EXERCISE:
A line belongs in the answer only if it contains the word "cell"; copy every such line from the listing below.

GIVEN RECORDS:
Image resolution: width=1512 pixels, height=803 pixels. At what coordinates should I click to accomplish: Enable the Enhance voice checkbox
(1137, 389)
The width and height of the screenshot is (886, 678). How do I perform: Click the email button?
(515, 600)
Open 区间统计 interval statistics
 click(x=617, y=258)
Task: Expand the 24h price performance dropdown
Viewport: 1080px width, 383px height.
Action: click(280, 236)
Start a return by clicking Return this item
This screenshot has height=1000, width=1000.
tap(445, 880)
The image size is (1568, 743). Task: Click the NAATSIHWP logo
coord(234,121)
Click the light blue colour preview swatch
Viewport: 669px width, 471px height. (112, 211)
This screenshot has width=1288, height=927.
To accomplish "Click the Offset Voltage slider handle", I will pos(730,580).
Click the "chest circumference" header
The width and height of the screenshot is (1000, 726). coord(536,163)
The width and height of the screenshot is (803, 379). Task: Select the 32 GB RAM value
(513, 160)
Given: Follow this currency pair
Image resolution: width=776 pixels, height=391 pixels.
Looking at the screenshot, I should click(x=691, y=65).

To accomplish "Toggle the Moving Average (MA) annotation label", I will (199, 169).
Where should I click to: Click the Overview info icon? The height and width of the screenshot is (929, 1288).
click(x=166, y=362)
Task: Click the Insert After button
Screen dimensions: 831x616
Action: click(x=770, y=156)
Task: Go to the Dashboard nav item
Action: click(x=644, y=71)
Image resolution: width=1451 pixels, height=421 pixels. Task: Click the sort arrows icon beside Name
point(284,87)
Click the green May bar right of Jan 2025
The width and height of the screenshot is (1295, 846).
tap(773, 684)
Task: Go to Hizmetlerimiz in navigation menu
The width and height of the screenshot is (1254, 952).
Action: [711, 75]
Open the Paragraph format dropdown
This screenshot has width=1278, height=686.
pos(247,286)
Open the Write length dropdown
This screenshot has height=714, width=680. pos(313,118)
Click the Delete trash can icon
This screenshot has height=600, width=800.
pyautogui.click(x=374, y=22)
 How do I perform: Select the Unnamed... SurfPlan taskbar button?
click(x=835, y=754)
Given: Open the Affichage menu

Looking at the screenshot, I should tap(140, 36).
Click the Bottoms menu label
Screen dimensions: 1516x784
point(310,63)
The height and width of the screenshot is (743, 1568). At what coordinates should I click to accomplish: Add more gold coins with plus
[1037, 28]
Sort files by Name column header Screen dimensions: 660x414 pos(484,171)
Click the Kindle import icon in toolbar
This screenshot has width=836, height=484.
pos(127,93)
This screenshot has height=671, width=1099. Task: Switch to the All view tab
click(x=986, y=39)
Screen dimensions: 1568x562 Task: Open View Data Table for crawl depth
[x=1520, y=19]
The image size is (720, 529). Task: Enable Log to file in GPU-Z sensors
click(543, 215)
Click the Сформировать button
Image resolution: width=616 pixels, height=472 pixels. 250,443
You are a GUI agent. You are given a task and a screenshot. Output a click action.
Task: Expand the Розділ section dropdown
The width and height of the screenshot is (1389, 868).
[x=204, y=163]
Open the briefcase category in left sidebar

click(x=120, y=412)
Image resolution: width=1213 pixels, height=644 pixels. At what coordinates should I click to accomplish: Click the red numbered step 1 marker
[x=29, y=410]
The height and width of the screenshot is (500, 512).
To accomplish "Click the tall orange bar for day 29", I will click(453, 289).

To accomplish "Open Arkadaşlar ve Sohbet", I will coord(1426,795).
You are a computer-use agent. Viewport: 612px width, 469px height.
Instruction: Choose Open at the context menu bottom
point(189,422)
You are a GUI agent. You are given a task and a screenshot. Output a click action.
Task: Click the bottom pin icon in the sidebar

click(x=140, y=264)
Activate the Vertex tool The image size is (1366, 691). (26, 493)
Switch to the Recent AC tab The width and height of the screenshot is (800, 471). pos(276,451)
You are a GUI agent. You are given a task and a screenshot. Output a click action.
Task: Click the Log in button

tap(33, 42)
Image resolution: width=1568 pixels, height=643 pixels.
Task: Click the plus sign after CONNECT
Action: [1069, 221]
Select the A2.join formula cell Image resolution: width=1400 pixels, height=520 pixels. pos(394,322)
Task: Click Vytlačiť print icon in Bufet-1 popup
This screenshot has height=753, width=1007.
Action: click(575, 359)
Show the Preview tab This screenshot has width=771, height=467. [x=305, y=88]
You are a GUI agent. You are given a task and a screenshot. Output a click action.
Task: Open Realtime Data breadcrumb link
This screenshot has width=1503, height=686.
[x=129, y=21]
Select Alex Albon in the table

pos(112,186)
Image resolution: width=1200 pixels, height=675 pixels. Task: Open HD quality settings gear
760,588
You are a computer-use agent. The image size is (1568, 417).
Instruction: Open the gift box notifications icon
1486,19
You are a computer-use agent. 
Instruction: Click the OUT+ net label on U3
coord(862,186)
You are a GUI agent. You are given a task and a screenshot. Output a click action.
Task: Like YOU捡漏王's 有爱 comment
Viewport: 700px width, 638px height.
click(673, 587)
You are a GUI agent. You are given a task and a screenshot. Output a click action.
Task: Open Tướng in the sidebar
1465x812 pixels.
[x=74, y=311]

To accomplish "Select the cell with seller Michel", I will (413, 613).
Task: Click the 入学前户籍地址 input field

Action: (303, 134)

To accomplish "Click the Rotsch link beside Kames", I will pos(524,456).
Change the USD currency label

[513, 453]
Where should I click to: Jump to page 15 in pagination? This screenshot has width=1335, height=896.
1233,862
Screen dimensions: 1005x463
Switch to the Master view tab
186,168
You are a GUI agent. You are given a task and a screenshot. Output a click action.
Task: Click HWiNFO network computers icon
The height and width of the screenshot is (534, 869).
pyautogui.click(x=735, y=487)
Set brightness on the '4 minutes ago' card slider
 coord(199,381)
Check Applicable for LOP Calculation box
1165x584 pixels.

TASK ANSWER:
Select the A2.join formula cell Image resolution: width=1400 pixels, height=520 pixels. pos(394,322)
To accomplish "Select the cell with seller Michel", I will (413, 613).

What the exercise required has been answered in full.